Lily may have been bred into a competitive hotbed. But as an innately modest and sensitive child, she decided she did not want to play.
The alarm bells started ringing in Grade Three when, after I personally made sure she turned in the best Space project, she won the prize. While I applauded uproariously from the sidelines, Lily, then seven, fled the room in tears and refused to accept the book token from the Head.
When she calmed down, she explained she hated us making a fuss. But what is just as likely is that she disliked the fact that her successes had become as much ours as hers. Even at that young age, no doubt she also realized that the more she succeeded, the more pressure she would be under to keep it up.
Over the next few years, the issues only deepened.
The Problem of Not Doing Homework
Slowly, Lily started to find excuses for not doing homework. Our home started to become a battlefield. She would barely open her books before yelling: “I’m stuck” –when really she was just terrified of getting it wrong.
The increasing amounts of homework sent home by the school gradually turned our house into a war zone – with me as the drill sergeant.
Homework is one of the most common flash points between kids and parents – the crossroads at which academic endeavors meet parental expectations at close quarters – and behind closed doors.
Surveys have found that homework is the single biggest source of friction between children and parents. One survey found that forty per cent of kids say they have cried during rows over it. Even that figure seems like a dramatic underestimate.
Yet more and more, it is recognized that homework undermines family time and eats into hours that should be spent on play or leisure.
A straightforward piece of work that would take a child twenty minutes at school can easily take four times as long at home with all the distractions and delaying tactics that go with it.
As a result, children get less sleep, go to bed later and feel more stressed.
Homework has even started to take over the summer vacations.
Once the long break was seen as a chance for children to have adventures, discover themselves and explore nature. Now the summer months are viewed as an extension of the academic year – a chance for kids to catch up… or get ahead with workbooks and tutoring.
But ultimately homework abides by the law of diminishing returns.
Researchers at Duke University found that after a maximum of two hours of homework, any learning benefits rapidly start to drop off for high school students.
While some children will do everything to avoid doing it, at the other extreme others will become perfectionists who have to be persuaded to go to bed. Some moms I spoke to had to bribe their children to do less!
Given the cloud of anxiety hovering over them, no wonder some of these children perceive education as stressful.
Pushed to the Brink
Perhaps fewer parents would go down the path of high performance parenting if they realized how much resentment it creates in their children. The irony is that all this obsession with pushing our kids towards success, pushes away the very people we are trying to help.

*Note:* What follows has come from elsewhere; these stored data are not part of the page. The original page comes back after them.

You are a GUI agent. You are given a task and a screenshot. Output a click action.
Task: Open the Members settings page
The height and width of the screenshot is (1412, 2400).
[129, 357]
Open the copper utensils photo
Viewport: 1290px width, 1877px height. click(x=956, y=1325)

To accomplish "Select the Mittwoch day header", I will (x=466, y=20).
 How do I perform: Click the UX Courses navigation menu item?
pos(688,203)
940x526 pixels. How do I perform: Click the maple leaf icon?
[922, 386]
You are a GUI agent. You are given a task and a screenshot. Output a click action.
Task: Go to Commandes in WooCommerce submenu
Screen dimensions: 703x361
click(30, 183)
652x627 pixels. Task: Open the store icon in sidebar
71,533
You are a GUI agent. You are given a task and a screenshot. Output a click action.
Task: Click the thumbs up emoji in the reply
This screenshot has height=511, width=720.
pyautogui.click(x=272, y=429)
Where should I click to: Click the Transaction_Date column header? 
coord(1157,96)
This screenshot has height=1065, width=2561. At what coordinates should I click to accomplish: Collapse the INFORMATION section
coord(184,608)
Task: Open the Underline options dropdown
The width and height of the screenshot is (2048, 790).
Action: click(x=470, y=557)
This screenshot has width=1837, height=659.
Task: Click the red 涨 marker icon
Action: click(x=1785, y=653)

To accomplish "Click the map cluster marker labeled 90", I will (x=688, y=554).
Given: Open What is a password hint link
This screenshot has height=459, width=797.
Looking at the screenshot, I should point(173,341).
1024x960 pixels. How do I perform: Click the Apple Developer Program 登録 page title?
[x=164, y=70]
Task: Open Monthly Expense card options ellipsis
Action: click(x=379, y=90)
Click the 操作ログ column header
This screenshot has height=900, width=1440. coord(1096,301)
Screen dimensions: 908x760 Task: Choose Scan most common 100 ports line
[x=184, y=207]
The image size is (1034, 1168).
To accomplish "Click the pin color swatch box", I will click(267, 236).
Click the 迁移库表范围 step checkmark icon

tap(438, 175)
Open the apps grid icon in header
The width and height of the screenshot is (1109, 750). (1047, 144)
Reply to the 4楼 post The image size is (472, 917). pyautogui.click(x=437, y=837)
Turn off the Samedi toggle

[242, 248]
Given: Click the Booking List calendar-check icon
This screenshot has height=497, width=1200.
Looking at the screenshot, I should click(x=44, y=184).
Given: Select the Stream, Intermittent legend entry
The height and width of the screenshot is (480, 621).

While all of us would say we love our children no matter what, unfortunately that’s not the message our kids hear. Instead, children become angry when they feel we are turning them into passive projects. Rather than feel like they are disappointing us, they disconnect. Early signs may be they become uncommunicative after school, stop looking parents in the eye, secretive or avoidant.
But we need to remember that unhappy stressed kids don’t learn.
Over the next few years, Lily’s insistence on not doing homework kept getting worse. To try and get to the bottom of it, my husband Anthony and I took her to see educational psychologist who found strong cognitive scores and no signs of learning difficulties.
But what the report did identify was how profoundly Lily’s self-worth had been affected. Even though I had never once told her she should be top of the class, she still felt she had to be good at everything. If she couldn’t be, she didn’t think there was any point trying at all.
It was clear despite our best efforts to support her, Lily constantly felt criticized. She was becoming defensive and resentful.
Most serious of all, by claiming she couldn’t do her homework – when she could – she was testing if my love for her was conditional on her success.
I had to face up to the painful truth that unless I took immediate action – and killed off my inner Tiger Mom – my child and I were growing apart.
So for the sake of my daughter, I realized I had to change direction and take my foot off the gas.
When her tutor rang to tell me Lily needed a break, I was delighted to agree. Since then, I have let her focus on the subjects that really matter to her – art and music – and have let her decide what direction to take them in.
I also made a deliberate effort to spend time with Lily – just the two of us – so we can simply “be” together. Now instead of trips to the museums and classical concerts, we go for walks in the park and hot chocolates.
The Difficult Journey Back
Unfortunately, over the years, an inner critic had grown up inside Lily’s head that kept telling her she was not good enough. I realized I needed to take quite deliberate steps to address that if she was to be happy with herself again.
To help her recognize and dismiss the voice that was bringing her down, I took her to see a Neuro-Linguistic Programming coach who teaches children strategies to untangle the persistent negative thoughts that undermine their self-belief – and replace them with positive ones.
Before we began, Jenny explained that Lily’s issues are not uncommon. As a teacher of 30 years experience, Jenny believes the growing pressure on children to perform from an early age is contributing to a general rise in learning anxiety. The youngest child she has helped was six.
It’s children like Lily, who don’t relish a contest, who are among the biggest casualties.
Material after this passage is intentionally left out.